» Problem requirements
Every line with the string "axis" must be copied from the entries below.
[Records for this exercise]
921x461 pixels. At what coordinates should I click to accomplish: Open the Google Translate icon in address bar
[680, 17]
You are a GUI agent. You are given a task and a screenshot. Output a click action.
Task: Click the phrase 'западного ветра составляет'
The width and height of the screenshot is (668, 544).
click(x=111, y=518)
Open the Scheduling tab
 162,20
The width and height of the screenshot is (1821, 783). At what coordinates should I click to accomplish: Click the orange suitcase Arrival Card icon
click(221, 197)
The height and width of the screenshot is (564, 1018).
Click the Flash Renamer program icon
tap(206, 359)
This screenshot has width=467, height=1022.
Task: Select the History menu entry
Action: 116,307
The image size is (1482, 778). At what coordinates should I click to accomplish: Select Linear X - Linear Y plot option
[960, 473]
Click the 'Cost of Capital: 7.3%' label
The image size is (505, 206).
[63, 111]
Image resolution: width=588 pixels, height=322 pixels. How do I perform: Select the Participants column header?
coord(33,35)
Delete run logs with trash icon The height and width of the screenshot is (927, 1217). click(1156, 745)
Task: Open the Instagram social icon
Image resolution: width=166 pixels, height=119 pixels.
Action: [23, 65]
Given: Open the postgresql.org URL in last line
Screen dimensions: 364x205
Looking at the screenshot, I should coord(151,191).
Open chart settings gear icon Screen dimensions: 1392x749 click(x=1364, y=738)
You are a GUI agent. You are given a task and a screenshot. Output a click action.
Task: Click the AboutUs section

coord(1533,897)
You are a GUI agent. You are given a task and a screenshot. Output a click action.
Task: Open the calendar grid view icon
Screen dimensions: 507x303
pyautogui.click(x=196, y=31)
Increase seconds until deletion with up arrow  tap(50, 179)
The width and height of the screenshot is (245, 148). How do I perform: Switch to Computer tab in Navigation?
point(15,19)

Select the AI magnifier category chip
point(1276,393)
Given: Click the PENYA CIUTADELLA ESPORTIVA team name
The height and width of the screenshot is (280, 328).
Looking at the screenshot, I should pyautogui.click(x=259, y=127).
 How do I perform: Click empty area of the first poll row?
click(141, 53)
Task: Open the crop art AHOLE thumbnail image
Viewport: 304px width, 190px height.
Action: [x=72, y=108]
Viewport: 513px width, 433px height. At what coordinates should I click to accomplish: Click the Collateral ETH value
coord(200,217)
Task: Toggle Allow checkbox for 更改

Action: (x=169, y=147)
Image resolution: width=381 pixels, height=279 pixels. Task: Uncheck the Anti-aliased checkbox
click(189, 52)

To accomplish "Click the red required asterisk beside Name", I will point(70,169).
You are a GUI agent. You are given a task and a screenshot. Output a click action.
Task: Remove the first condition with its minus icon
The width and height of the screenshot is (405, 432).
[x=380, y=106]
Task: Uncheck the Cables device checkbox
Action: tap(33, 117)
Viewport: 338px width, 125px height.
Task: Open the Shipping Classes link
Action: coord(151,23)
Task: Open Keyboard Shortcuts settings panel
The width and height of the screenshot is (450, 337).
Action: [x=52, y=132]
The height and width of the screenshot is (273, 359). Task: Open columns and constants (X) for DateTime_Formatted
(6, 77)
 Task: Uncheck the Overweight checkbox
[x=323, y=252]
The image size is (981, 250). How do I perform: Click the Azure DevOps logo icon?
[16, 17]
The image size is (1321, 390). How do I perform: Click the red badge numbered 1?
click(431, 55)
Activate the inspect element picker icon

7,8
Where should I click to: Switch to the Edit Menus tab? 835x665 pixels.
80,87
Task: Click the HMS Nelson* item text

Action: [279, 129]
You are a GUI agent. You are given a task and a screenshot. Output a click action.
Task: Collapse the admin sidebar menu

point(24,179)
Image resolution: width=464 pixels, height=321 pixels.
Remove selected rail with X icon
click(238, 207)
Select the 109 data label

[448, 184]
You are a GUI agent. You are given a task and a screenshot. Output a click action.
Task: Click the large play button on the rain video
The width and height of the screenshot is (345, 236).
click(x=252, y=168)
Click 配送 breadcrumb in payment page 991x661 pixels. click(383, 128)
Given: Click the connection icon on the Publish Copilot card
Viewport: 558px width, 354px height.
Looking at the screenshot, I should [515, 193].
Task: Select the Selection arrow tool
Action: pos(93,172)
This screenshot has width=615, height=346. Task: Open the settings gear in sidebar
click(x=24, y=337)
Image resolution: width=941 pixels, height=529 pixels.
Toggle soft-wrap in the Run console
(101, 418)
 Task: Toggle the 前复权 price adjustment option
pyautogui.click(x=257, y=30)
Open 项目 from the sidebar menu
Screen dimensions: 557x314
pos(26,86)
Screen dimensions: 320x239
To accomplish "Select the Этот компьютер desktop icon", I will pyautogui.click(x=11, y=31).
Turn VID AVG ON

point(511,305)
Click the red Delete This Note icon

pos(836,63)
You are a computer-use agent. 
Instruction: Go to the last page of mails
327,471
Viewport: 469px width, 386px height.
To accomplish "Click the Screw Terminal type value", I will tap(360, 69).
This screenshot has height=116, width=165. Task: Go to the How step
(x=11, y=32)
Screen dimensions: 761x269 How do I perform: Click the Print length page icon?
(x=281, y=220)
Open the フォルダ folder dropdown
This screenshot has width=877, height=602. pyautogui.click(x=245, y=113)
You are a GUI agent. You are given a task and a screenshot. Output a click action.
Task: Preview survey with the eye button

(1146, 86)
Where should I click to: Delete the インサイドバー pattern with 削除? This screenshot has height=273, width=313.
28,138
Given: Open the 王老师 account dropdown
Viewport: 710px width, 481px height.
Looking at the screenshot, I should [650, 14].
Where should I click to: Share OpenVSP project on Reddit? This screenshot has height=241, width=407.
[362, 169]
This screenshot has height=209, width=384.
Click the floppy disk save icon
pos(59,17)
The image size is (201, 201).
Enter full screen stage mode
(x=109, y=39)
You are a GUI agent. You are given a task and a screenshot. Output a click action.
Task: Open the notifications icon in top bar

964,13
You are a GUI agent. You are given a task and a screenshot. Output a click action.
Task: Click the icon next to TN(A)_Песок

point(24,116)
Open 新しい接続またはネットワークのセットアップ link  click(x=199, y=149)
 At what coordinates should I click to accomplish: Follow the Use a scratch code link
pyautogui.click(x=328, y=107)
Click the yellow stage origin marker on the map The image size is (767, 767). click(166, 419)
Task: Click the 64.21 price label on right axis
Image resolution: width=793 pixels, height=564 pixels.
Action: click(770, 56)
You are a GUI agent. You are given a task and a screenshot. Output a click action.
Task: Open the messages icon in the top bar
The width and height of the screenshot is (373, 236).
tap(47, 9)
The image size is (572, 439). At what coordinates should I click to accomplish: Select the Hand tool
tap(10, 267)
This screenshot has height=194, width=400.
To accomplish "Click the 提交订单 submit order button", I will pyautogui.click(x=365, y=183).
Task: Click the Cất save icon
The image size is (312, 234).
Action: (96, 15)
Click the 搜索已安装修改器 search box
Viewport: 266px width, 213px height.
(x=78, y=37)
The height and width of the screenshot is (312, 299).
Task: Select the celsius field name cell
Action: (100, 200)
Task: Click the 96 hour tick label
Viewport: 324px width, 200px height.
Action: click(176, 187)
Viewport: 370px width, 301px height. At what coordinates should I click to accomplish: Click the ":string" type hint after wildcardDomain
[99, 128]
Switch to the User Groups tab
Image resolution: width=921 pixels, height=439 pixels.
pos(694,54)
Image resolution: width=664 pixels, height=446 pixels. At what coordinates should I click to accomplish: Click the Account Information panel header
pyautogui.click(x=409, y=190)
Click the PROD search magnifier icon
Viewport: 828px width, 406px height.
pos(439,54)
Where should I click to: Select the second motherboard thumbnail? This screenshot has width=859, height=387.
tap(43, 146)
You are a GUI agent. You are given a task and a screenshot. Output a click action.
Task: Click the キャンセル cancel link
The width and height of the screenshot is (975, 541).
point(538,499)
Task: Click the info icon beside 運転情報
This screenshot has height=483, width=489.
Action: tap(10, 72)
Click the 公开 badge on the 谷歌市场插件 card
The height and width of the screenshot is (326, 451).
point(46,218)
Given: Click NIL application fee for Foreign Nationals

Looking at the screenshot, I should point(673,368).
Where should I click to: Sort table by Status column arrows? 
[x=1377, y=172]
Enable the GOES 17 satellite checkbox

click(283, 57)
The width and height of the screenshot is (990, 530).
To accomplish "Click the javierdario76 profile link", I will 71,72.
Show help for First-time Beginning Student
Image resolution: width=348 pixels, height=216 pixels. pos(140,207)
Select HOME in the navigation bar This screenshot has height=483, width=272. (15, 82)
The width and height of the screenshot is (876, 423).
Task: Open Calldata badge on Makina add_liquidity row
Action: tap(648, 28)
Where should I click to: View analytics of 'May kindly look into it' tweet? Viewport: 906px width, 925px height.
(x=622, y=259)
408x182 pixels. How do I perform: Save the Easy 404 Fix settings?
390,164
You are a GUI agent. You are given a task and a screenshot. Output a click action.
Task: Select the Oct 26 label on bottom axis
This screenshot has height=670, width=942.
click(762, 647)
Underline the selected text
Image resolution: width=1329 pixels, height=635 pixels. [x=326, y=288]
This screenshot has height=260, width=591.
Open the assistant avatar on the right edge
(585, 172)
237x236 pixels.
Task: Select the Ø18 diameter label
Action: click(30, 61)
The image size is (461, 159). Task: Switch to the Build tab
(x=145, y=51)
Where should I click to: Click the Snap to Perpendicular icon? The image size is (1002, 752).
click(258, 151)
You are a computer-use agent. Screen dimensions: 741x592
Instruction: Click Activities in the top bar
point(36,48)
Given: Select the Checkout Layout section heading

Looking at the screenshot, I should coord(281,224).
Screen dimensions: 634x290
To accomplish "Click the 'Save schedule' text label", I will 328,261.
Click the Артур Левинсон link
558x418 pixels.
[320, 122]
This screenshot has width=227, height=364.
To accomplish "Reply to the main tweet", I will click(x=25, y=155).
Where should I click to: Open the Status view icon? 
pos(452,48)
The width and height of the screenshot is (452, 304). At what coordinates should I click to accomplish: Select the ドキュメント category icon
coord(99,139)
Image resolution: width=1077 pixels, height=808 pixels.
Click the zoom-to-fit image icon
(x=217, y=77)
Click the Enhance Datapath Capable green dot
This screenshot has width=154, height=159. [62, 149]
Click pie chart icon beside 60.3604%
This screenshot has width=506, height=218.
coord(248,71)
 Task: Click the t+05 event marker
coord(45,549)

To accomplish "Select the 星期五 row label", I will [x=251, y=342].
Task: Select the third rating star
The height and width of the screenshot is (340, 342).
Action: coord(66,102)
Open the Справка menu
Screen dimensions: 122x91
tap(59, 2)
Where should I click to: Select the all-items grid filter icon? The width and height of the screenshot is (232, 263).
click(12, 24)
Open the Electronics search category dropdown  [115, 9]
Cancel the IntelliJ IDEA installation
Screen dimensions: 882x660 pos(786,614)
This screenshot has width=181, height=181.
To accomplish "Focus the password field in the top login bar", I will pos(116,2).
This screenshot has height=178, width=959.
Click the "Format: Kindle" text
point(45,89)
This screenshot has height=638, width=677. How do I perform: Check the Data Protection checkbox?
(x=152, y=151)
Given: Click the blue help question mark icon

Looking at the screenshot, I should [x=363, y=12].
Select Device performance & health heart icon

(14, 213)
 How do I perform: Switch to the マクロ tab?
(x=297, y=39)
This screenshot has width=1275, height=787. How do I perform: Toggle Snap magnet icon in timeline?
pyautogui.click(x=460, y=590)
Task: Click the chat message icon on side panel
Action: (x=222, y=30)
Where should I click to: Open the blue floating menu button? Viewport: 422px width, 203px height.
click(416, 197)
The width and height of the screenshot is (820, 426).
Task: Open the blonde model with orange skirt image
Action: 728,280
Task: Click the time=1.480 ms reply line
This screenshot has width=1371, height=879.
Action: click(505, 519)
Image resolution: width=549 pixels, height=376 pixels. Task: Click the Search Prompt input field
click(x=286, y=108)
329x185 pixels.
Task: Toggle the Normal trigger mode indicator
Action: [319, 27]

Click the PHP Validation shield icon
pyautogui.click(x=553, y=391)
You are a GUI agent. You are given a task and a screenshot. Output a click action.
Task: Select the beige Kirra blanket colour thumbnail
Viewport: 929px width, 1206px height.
[/Records for this exercise]
» Finished exercise
Task: Click the 64.21 price label on right axis
Task: Select the Oct 26 label on bottom axis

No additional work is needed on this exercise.